Russia this week held surprise, massive military exercises as members of NATO, the western military alliance, took part in its own drills. Military analysts say the military muscle-flexing increases the chances for incidents that could spark a wider conflict.
The drills come as the Reuters news agency reports a Russian military build-up on the border with Ukraine and President Vladimir Putin signs a law making the loss of Russian troops in special operations a state secret.
Russia's military this week held four days of unannounced, large-scale drills involving hundreds of fighter jets, anti-aircraft missiles, and 12,000 troops.
Russia's Defense Ministry called the exercises a “surprise combat readiness inspection” for its air forces. It also held military drills in the central, south, and west of the country as part of preparations for a larger exercise later this year.
Russia's snap drills came as members of NATO, the North Atlantic Treaty Organization, began two weeks of drills in the Arctic with 100 aircraft and 4,000 troops.
Pavel Felgenhauer, a defense analyst and columnist with Novaya Gazeta in Moscow, says the military muscle-flexing will further cause already tense relations between Russia and the West to deteriorate.
“Well, it's not just simply messages - actually preparation for a possible confrontation. And, also it is a message that we're there and ready to take on any and [every] possible enemy," said Felgenhauer.
While the NATO members' exercises were announced months in advance, the Western military alliance has expressed concern about the string of sudden Russian military drills.
Russia's military has been posturing and probing since tensions broke out over the Kremlin's annexation of Ukraine's Crimean peninsula and support for rebels in Ukraine's east.
NATO countries have recorded increased scrambling of fighter jets to intercept Russian ones coming too close to their air space.
“And when one side conducts exercises, another side is monitoring those exercises or having its own exercise - like when the bombers are flying, the interceptor fighters are sent into the air and to get close to bombers," said Alexei Arbatov, head of the Center for International Security at the Russian Academy of Sciences and head of the non-proliferation project at the Moscow Carnegie Center. "This is prone with technical accidents which in the present situation may have very dire political and strategic consequences."

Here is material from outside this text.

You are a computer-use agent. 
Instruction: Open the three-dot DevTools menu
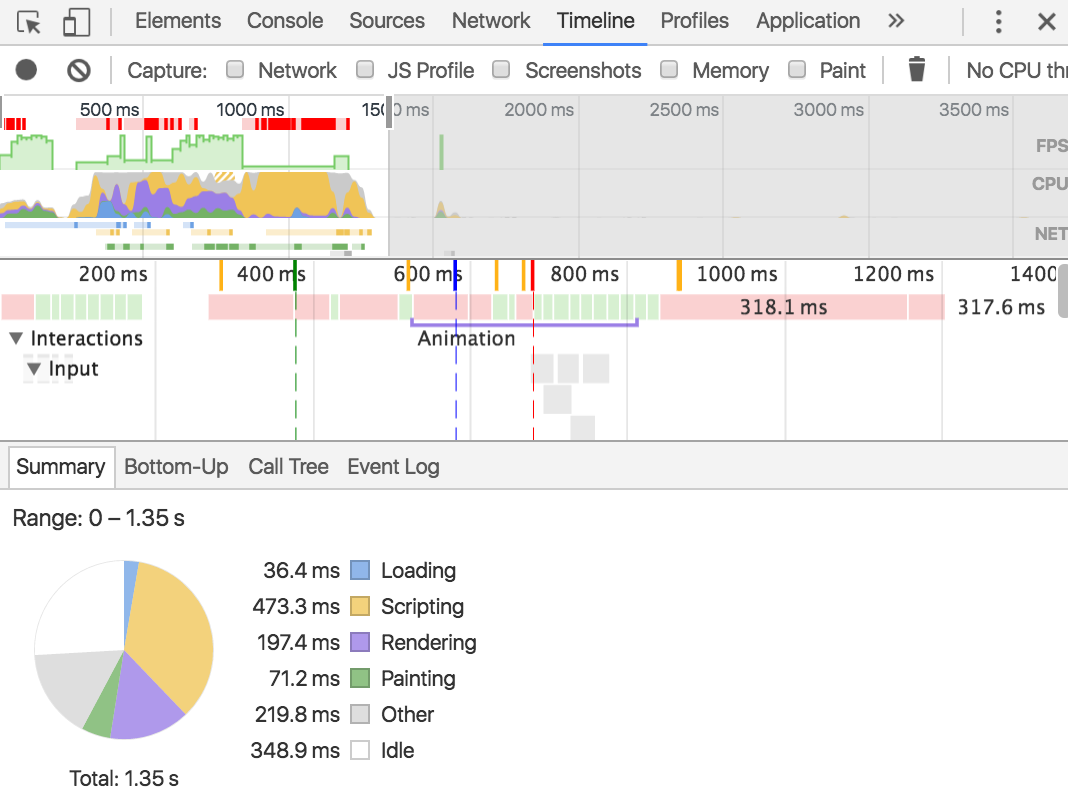click(x=999, y=22)
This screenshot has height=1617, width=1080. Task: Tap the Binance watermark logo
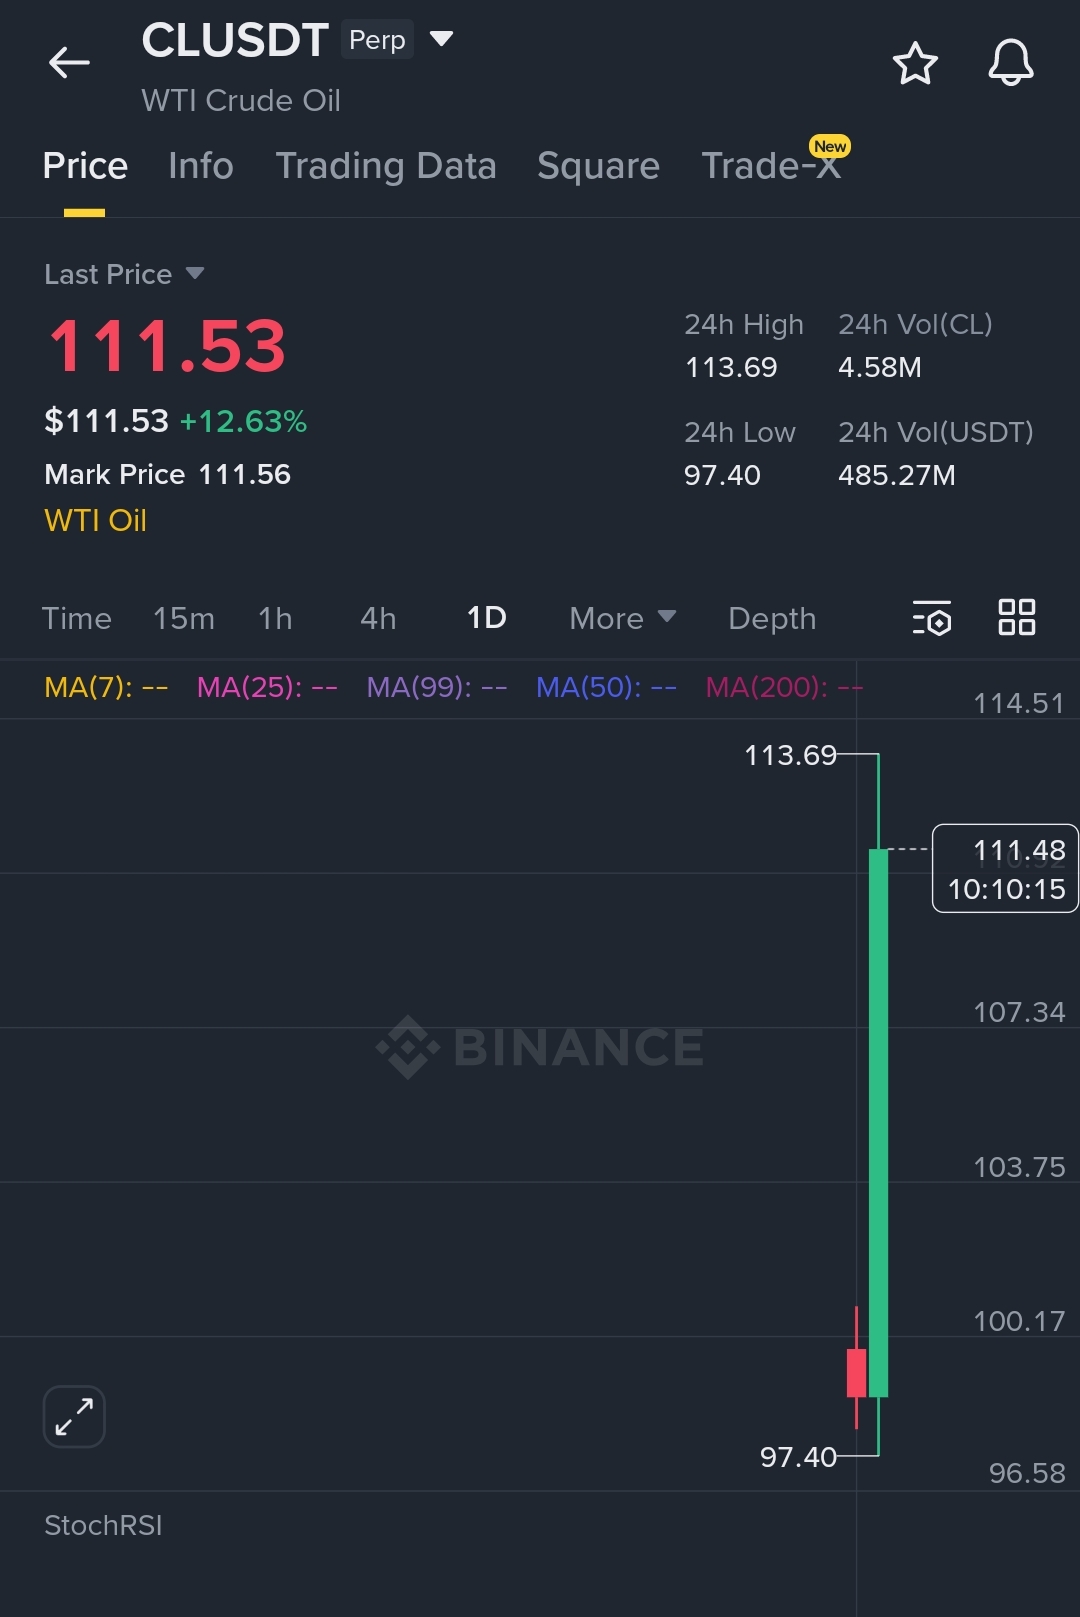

NATO countries also say Russian fighter jets are turning off their transponders, a tactic not seen since the Cold War.
The result, Felgenhauer says, is the risk of a mid-air collision that could spark a more serious conflict.
“Civilian air traffic was maybe 10 times smaller over Europe 30 years ago than it is right now. So, actually, the threat of collision has risen but the mode of operation of the Russian air force has not changed," he said.
The Kremlin argues NATO is aggressively surrounding Russia in violation of a verbal agreement not to expand to eastern Europe. NATO says no such agreement was ever made and some analysts say the Kremlin is using the expansion of NATO as an excuse to ratchet up nationalism for public support.
Putin at one point expressed a desire to possibly join NATO.
As relations soured over Ukraine, Russia's National Security Committee last year rewrote Russia's defense doctrine to identify NATO as the top threat to its security.
Last year, the Kremlin began very loudly touting its nuclear weapons status. Analysts like Arbatov says Russia see the nuclear warning to Western powers as one of its few options.
“My interpretation is that this was a political signal to the West, a message, not to intervene militarily in what was happening in Crimea and what was happening in southeast Ukraine, since Russia considers itself to be inferior in conventional forces," he said.
Arbatov says direct lines of communication between military structures of Russia-NATO and Russia-Brussels, as well as strategic nuclear forces, would help prevent incidents spiraling out of control.
“If there is some sort of accident, the only means and resources are the military liaison group, which resumed its work recently, and also the hotline between Moscow and Washington. However, I don't think this is enough," he said.
Despite Western sanctions over Ukraine and low oil prices causing Russia's economy to stagnate, the Kremlin has been increasing spending on its military at a rate that analysts say will have to slow down.
The military maneuvers come as the Reuters news agency reported Russia's military is building up along Ukraine's border. The report released Wednesday says Russia is massing troops and heavy weaponry at a makeshift base in what could be preparation for a summer offensive.
It said military vehicles had their license plates removed while troops had taken off their insignias, a tactic used by Russian special forces who seized Ukrainian military bases in Crimea.
Putin admitted the troops were Russian after months of denying their actions.
NATO and the West accuse Russia of playing the same game in supplying weapons and troops to the rebels. Despite mounting evidence, including reports of cover-ups in the deaths of Russian troops sent to Ukraine, the Kremlin has denied giving any military aid.
On Thursday, Putin signed a decree making Russian military casualties involved in peacetime “special operations” a state secret. The decree did not elaborate on what constitutes a special operation.